■ Written request:
Return the listing below verbatim, keeping every line unchanged and in its original order.

■ Records:
--------

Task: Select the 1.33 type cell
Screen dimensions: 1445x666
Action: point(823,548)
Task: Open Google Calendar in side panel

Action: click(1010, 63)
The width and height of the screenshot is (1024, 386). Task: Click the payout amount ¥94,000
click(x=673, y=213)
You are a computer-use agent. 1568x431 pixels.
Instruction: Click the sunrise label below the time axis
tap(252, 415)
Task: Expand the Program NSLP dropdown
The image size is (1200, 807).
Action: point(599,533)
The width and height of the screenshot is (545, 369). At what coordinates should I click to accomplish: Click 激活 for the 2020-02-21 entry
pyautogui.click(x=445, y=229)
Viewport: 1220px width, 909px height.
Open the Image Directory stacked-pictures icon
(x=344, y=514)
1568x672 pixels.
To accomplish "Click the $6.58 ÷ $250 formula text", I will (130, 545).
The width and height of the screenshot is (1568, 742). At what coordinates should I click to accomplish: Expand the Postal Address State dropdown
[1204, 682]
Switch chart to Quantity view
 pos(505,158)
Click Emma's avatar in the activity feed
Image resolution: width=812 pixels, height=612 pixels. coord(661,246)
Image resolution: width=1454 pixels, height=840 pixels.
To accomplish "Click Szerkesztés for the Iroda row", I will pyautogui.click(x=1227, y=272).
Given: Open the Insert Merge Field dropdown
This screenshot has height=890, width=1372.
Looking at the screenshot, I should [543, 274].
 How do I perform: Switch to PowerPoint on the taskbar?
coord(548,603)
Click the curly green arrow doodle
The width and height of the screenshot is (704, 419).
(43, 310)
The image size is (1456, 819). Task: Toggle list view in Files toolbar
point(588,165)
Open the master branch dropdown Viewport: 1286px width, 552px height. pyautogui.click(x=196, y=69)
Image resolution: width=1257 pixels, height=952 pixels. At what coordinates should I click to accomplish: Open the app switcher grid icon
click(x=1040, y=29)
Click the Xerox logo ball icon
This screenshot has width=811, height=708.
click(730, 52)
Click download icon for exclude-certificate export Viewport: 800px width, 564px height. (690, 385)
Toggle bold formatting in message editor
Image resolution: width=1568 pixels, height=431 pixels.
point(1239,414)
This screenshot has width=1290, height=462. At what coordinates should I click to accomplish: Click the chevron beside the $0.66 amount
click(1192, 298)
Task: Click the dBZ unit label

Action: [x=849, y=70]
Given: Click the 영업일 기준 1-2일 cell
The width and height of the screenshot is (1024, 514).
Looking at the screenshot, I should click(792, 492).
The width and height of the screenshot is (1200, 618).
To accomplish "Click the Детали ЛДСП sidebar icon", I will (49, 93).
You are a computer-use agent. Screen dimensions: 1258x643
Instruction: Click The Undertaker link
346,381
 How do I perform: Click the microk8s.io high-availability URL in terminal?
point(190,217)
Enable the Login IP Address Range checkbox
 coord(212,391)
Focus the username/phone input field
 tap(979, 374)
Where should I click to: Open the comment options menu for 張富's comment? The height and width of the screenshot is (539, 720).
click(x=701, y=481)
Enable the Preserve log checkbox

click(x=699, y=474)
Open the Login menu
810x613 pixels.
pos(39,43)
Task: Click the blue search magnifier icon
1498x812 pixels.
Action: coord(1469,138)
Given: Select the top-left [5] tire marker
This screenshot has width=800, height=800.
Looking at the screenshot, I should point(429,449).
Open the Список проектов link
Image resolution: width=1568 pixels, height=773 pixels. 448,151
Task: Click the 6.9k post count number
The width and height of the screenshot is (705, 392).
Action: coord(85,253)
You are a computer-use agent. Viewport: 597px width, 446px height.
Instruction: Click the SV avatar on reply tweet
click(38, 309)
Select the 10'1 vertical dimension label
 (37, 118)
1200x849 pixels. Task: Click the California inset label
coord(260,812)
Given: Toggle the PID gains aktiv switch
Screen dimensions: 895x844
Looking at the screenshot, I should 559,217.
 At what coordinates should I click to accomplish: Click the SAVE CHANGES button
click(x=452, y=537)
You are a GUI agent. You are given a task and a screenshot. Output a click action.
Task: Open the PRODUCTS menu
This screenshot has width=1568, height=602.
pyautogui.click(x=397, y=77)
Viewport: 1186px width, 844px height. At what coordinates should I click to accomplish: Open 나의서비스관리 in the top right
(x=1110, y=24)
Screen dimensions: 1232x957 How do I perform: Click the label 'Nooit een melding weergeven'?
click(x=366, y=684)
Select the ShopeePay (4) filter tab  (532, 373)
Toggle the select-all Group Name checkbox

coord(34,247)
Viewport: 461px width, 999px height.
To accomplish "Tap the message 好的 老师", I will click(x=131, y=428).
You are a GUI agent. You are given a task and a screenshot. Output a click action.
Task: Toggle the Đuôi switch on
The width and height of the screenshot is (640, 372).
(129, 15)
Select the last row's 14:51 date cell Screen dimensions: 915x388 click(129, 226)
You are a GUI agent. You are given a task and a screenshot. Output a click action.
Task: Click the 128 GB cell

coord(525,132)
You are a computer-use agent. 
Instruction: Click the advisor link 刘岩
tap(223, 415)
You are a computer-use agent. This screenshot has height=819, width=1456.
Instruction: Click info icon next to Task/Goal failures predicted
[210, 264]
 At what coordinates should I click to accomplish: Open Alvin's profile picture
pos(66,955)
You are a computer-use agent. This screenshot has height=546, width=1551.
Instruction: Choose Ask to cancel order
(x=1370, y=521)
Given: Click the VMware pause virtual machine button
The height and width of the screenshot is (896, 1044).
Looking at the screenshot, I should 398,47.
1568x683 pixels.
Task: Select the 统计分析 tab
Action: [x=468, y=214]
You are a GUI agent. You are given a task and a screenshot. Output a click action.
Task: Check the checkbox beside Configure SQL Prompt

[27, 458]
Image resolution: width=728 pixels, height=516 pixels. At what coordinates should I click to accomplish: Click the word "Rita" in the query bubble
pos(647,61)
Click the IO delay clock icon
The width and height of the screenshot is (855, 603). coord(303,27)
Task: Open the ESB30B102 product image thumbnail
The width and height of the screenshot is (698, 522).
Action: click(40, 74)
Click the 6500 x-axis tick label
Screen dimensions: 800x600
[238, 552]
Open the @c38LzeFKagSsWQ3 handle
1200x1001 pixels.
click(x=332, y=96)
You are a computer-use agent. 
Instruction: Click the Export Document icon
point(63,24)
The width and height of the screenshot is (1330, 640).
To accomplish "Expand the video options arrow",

--------

■ Complete response:
Task: Select the 1.33 type cell
Screen dimensions: 1445x666
Action: point(823,548)
Task: Open Google Calendar in side panel

Action: click(1010, 63)
The width and height of the screenshot is (1024, 386). Task: Click the payout amount ¥94,000
click(x=673, y=213)
You are a computer-use agent. 1568x431 pixels.
Instruction: Click the sunrise label below the time axis
tap(252, 415)
Task: Expand the Program NSLP dropdown
The image size is (1200, 807).
Action: point(599,533)
The width and height of the screenshot is (545, 369). At what coordinates should I click to accomplish: Click 激活 for the 2020-02-21 entry
pyautogui.click(x=445, y=229)
Viewport: 1220px width, 909px height.
Open the Image Directory stacked-pictures icon
(x=344, y=514)
1568x672 pixels.
To accomplish "Click the $6.58 ÷ $250 formula text", I will (130, 545).
The width and height of the screenshot is (1568, 742). At what coordinates should I click to accomplish: Expand the Postal Address State dropdown
[1204, 682]
Switch chart to Quantity view
 pos(505,158)
Click Emma's avatar in the activity feed
Image resolution: width=812 pixels, height=612 pixels. coord(661,246)
Image resolution: width=1454 pixels, height=840 pixels.
To accomplish "Click Szerkesztés for the Iroda row", I will pyautogui.click(x=1227, y=272).
Given: Open the Insert Merge Field dropdown
This screenshot has height=890, width=1372.
Looking at the screenshot, I should [543, 274].
 How do I perform: Switch to PowerPoint on the taskbar?
coord(548,603)
Click the curly green arrow doodle
The width and height of the screenshot is (704, 419).
(43, 310)
The image size is (1456, 819). Task: Toggle list view in Files toolbar
point(588,165)
Open the master branch dropdown Viewport: 1286px width, 552px height. pyautogui.click(x=196, y=69)
Image resolution: width=1257 pixels, height=952 pixels. At what coordinates should I click to accomplish: Open the app switcher grid icon
click(x=1040, y=29)
Click the Xerox logo ball icon
This screenshot has width=811, height=708.
click(730, 52)
Click download icon for exclude-certificate export Viewport: 800px width, 564px height. (690, 385)
Toggle bold formatting in message editor
Image resolution: width=1568 pixels, height=431 pixels.
point(1239,414)
This screenshot has width=1290, height=462. At what coordinates should I click to accomplish: Click the chevron beside the $0.66 amount
click(1192, 298)
Task: Click the dBZ unit label

Action: [x=849, y=70]
Given: Click the 영업일 기준 1-2일 cell
The width and height of the screenshot is (1024, 514).
Looking at the screenshot, I should click(792, 492).
The width and height of the screenshot is (1200, 618).
To accomplish "Click the Детали ЛДСП sidebar icon", I will (49, 93).
You are a computer-use agent. Screen dimensions: 1258x643
Instruction: Click The Undertaker link
346,381
 How do I perform: Click the microk8s.io high-availability URL in terminal?
point(190,217)
Enable the Login IP Address Range checkbox
 coord(212,391)
Focus the username/phone input field
 tap(979, 374)
Where should I click to: Open the comment options menu for 張富's comment? The height and width of the screenshot is (539, 720).
click(x=701, y=481)
Enable the Preserve log checkbox

click(x=699, y=474)
Open the Login menu
810x613 pixels.
pos(39,43)
Task: Click the blue search magnifier icon
1498x812 pixels.
Action: coord(1469,138)
Given: Select the top-left [5] tire marker
This screenshot has width=800, height=800.
Looking at the screenshot, I should point(429,449).
Open the Список проектов link
Image resolution: width=1568 pixels, height=773 pixels. 448,151
Task: Click the 6.9k post count number
The width and height of the screenshot is (705, 392).
Action: coord(85,253)
You are a computer-use agent. Viewport: 597px width, 446px height.
Instruction: Click the SV avatar on reply tweet
click(38, 309)
Select the 10'1 vertical dimension label
 (37, 118)
1200x849 pixels. Task: Click the California inset label
coord(260,812)
Given: Toggle the PID gains aktiv switch
Screen dimensions: 895x844
Looking at the screenshot, I should 559,217.
 At what coordinates should I click to accomplish: Click the SAVE CHANGES button
click(x=452, y=537)
You are a GUI agent. You are given a task and a screenshot. Output a click action.
Task: Open the PRODUCTS menu
This screenshot has width=1568, height=602.
pyautogui.click(x=397, y=77)
Viewport: 1186px width, 844px height. At what coordinates should I click to accomplish: Open 나의서비스관리 in the top right
(x=1110, y=24)
Screen dimensions: 1232x957 How do I perform: Click the label 'Nooit een melding weergeven'?
click(x=366, y=684)
Select the ShopeePay (4) filter tab  (532, 373)
Toggle the select-all Group Name checkbox

coord(34,247)
Viewport: 461px width, 999px height.
To accomplish "Tap the message 好的 老师", I will click(x=131, y=428).
You are a GUI agent. You are given a task and a screenshot. Output a click action.
Task: Toggle the Đuôi switch on
The width and height of the screenshot is (640, 372).
(129, 15)
Select the last row's 14:51 date cell Screen dimensions: 915x388 click(129, 226)
You are a GUI agent. You are given a task and a screenshot. Output a click action.
Task: Click the 128 GB cell

coord(525,132)
You are a computer-use agent. 
Instruction: Click the advisor link 刘岩
tap(223, 415)
You are a computer-use agent. This screenshot has height=819, width=1456.
Instruction: Click info icon next to Task/Goal failures predicted
[210, 264]
 At what coordinates should I click to accomplish: Open Alvin's profile picture
pos(66,955)
You are a computer-use agent. This screenshot has height=546, width=1551.
Instruction: Choose Ask to cancel order
(x=1370, y=521)
Given: Click the VMware pause virtual machine button
The height and width of the screenshot is (896, 1044).
Looking at the screenshot, I should 398,47.
1568x683 pixels.
Task: Select the 统计分析 tab
Action: [x=468, y=214]
You are a GUI agent. You are given a task and a screenshot. Output a click action.
Task: Check the checkbox beside Configure SQL Prompt

[27, 458]
Image resolution: width=728 pixels, height=516 pixels. At what coordinates should I click to accomplish: Click the word "Rita" in the query bubble
pos(647,61)
Click the IO delay clock icon
The width and height of the screenshot is (855, 603). coord(303,27)
Task: Open the ESB30B102 product image thumbnail
The width and height of the screenshot is (698, 522).
Action: click(40, 74)
Click the 6500 x-axis tick label
Screen dimensions: 800x600
[238, 552]
Open the @c38LzeFKagSsWQ3 handle
1200x1001 pixels.
click(x=332, y=96)
You are a computer-use agent. 
Instruction: Click the Export Document icon
point(63,24)
The width and height of the screenshot is (1330, 640).
To accomplish "Expand the video options arrow",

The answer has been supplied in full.